Figure 7 shows the magnetization loops for the FePt NPs after the ligand exchange with thiol. The inset shows the corresponding enlarged hysteresis loops for FePt-thiol NPs ranging in the field of ±1000 Oe. The hysteresis loop for the FePt-thiol NPs was also superparamagnetic at room temperature as shown in Figure 7. The magnetization value of FePt NPs in the field of 20,000 Oe was 6.5 emu/g and with a coercive force of 58 Oe while the synthesized solvent was phenyl ether and then ligand-exchanged with thiol. The magnitude of the magnetization for FePt-thiol was smaller than that of FePt NPs. The maximum magnetization values were 8.4 emu/g and 6.5 emu/g for FePt and FePt-thiol NPs, respectively. The magnetization values of FePt-thiol in all fields were lower than that of pure FePt NPs. The changed magnetization after the ligand exchange with thiol was due to the change in the dipole moment. From the enlarged hysteresis loops, we can identify another important difference in the coercivities between FePt and FePt-thiol NPs. The coercivity values were 30 and 58 Oe for FePt and FePt-thiol NPs, respectively. The coercivity showed a clear increase for FePt-thiol NPs. This observation likely reflects the fact that the coercivity of a weakly ferromagnetic NP is related to the particle size [32]. Therefore, the increase in the coercivity can be attributed to the larger size of FePt-thiol NPs which leads to a less-effective coupling of the magnetic dipole moments. So this presents FePt-thiol–based NPs with a suitable size and magnetic characteristics that could be easily controlled by applying an external magnetic field for potential biomedical applications.

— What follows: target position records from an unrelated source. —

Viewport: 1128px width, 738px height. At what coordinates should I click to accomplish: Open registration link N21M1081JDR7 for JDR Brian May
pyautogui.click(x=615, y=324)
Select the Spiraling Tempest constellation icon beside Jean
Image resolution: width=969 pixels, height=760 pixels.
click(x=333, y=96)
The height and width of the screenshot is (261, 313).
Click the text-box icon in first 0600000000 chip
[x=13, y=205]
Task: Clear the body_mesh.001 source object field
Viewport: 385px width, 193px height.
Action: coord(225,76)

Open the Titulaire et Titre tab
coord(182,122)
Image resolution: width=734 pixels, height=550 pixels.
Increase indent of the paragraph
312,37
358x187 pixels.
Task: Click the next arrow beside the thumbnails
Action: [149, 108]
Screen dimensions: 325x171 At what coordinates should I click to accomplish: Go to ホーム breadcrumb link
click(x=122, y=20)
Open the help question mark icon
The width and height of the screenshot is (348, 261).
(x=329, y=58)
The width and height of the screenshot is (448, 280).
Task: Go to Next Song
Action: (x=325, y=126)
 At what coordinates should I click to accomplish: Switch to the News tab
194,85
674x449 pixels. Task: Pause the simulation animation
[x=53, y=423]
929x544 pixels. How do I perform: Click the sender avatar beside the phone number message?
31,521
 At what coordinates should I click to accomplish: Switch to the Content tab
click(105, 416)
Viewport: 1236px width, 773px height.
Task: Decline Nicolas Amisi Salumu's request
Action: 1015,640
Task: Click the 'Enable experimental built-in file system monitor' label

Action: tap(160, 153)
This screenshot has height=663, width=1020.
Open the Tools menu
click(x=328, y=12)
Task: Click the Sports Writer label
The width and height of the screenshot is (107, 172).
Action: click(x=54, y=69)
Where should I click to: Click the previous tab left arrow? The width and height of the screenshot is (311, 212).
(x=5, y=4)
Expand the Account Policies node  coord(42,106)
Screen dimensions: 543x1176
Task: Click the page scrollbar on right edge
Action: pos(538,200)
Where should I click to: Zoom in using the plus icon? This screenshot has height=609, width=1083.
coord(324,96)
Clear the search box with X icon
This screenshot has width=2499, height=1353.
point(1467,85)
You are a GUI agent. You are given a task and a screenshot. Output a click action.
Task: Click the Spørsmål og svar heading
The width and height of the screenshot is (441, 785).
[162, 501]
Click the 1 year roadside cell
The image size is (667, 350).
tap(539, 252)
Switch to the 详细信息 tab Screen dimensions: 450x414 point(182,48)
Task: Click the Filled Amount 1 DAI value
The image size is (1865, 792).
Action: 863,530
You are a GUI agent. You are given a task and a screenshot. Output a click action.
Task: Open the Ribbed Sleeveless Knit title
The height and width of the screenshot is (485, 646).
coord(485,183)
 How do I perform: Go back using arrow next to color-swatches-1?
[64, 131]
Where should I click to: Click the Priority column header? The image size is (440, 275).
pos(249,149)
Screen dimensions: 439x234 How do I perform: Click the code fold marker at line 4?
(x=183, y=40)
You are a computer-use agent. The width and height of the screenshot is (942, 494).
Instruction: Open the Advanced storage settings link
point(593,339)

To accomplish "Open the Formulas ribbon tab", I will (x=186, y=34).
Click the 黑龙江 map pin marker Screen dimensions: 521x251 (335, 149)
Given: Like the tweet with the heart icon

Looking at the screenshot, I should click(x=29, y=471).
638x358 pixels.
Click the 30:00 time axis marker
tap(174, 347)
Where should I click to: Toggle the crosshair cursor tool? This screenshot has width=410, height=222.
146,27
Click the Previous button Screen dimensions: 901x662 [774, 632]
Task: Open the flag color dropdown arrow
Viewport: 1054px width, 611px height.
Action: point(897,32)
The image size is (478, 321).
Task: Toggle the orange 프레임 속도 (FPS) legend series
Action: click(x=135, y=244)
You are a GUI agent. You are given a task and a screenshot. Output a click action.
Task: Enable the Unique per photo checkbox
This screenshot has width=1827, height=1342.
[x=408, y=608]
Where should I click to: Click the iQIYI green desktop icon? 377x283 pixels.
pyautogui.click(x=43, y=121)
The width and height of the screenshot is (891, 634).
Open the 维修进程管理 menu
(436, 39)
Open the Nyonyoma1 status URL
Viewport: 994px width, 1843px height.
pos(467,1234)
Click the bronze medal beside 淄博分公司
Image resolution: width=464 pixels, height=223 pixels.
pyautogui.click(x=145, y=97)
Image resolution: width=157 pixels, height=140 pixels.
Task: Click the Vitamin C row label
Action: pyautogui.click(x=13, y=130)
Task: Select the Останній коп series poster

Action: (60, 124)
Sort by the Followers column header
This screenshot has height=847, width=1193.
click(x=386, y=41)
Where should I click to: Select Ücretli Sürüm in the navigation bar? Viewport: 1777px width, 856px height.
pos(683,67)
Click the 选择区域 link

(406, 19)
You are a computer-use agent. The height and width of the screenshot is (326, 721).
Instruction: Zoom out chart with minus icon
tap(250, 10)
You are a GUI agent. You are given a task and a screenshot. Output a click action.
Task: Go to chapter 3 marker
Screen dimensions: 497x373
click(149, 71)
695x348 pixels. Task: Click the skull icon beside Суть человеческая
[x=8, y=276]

Finally, the heating response of hydrophilic FePt NPs was measured to prove the self-heating temperature-increasing characteristics for use as an in vivo hyperthermia agent in biomedicine. Figure 8 shows the rising temperature as a function of the heating time dispersed in water for the FePt NPs after the ligand exchange with thiol. For the dispersed liquid FePt NPs, the temperature of the liquid was measured with a noncontact temperature sensor using an optical fiber thermometer. The hydrophilic FePt NPs that underwent a ligand exchange with thiol could produce enough local heat (at least 45 °C) to kill cancerous and tumor cells for potential heating therapy treatments. The amount of heat energy generated by magnetic FePt NPs can be determined by the applied magnetic field, magnetization, frequency, and particle volume because the heat energy generation is described by power loss due to Brownian and Néel relaxation mechanisms [33,34,35]. Our present hydrophilic FePt NPs with a maximum specific absorption rate (SAR) value of 20 W/g were obtained at 700 kHz and a 3.8 kAm⁻¹ alternating current (AC) magnetic field for FePt NPs with a concentration of 1 mg·mL⁻¹. These hydrophilic FePt-based NPs with good biocompatibility can be used as a potential carrier and as thermoseeds in biological applications.

4. Conclusions

First, monodispersive FePt magnetic nanoparticles (NPs) with hydrophobic ligands were chemically synthesized, and then were developed with tunable surface-functional properties using a phase transfer reagent in the present work. The water-soluble FePt NPs are generally considered to be biocompatible via ligand exchange by thiol. The monodispersive and hydrophilic FePt NPs could produce enough local heat to damage proteins and structures within cancerous or tumor cells for disease therapy using high-frequency waves outside the body. It is believed that such hydrophilic FePt-thiol NPs can provide a possible application for magnetic hyperthermia treatments of cancer or tumors. These hydrophilic FeP NPs can also potentially be used as a nanomedicine or for molecular targeting by nano-engineered devices.